The AI research labs at Facebook, Nvidia, and startups like Threedy.ai have at various points tried their hand at the challenge of 2D-object-to-3D-shape conversion. But in a new preprint paper, a team hailing from Microsoft Research detail a framework that they claim is the first "scalable" training technique for 3D models from 2D data. They say it can consistently learn to generate better shapes than existing models when trained with exclusively 2D images, which could be a boon for video game developers, ecommerce businesses, and animation studios that lack the means or expertise to create 3D shapes from scratch.

In contrast to previous work, the researchers sought to take advantage of fully featured industrial renderers -- i.e., software that produces images from display data. To that end, they train a generative model for 3D shapes such that rendering the shapes generates images matching the distribution of a 2D data set. The generator model takes in a random input vector (values representing the data set's features) and generates a continuous voxel representation (values on a grid in 3D space) of the 3D object. Then, it feeds the voxels to a non-differentiable rendering process, which thresholds them to discrete values before they're rendered using an off-the-shelf renderer (the Pyrender, which is built on top of OpenGL).

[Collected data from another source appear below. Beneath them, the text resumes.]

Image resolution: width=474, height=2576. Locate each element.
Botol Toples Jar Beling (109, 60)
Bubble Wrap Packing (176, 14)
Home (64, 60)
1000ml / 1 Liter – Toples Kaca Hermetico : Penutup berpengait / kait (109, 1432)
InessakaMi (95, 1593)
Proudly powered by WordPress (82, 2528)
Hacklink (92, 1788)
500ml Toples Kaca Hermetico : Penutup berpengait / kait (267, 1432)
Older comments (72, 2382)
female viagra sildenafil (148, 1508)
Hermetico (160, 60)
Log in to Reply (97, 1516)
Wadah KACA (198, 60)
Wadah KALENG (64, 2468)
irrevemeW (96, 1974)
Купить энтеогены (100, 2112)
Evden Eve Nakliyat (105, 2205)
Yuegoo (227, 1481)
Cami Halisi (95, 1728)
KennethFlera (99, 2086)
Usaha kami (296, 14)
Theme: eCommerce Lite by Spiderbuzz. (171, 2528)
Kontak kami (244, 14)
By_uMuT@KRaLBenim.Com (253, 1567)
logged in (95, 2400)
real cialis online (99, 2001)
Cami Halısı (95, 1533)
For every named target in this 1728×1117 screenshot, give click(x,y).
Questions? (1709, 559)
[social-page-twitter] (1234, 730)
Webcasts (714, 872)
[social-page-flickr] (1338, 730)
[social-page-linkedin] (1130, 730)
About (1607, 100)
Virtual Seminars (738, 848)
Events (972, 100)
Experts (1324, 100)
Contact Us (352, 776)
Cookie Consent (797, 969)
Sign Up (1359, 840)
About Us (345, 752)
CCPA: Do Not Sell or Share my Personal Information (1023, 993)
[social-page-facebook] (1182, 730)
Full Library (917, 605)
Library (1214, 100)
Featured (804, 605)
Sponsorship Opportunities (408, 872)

A novel proxy neural renderer directly renders the continuous voxel grid generated by the 3D generative model. As the researchers explain, it's trained to match the rendering output of the off-the-shelf renderer given a 3D mesh input.

In experiments, the team employed a 3D convolutional GAN architecture for the generator. (GANs are two-part AI models comprising generators that produce synthetic examples from random noise sampled using a distribution, which along with real examples from a training data set are fed to the discriminator, which attempts to distinguish between the two.) Drawing on a range of synthetic data sets generated from 3D models and a real-life data set, they synthesized images from different object categories, which they rendered from different viewpoints throughout the training process.

The researchers say that their approach takes advantage of the lighting and shading cues the images provide, enabling it to extract more meaningful information per training sample and produce better results in those settings. Moreover, it's able to produce realistic samples when trained on data sets of natural images. "Our approach ... successfully detects the interior structure of concave objects using the differences in light exposures between surfaces," wrote the paper's coauthors, "enabling it to accurately capture concavities and hollow spaces."

They leave to future work incorporating color, material, and lighting prediction into their system to extend it to work with more "general" real-world data sets.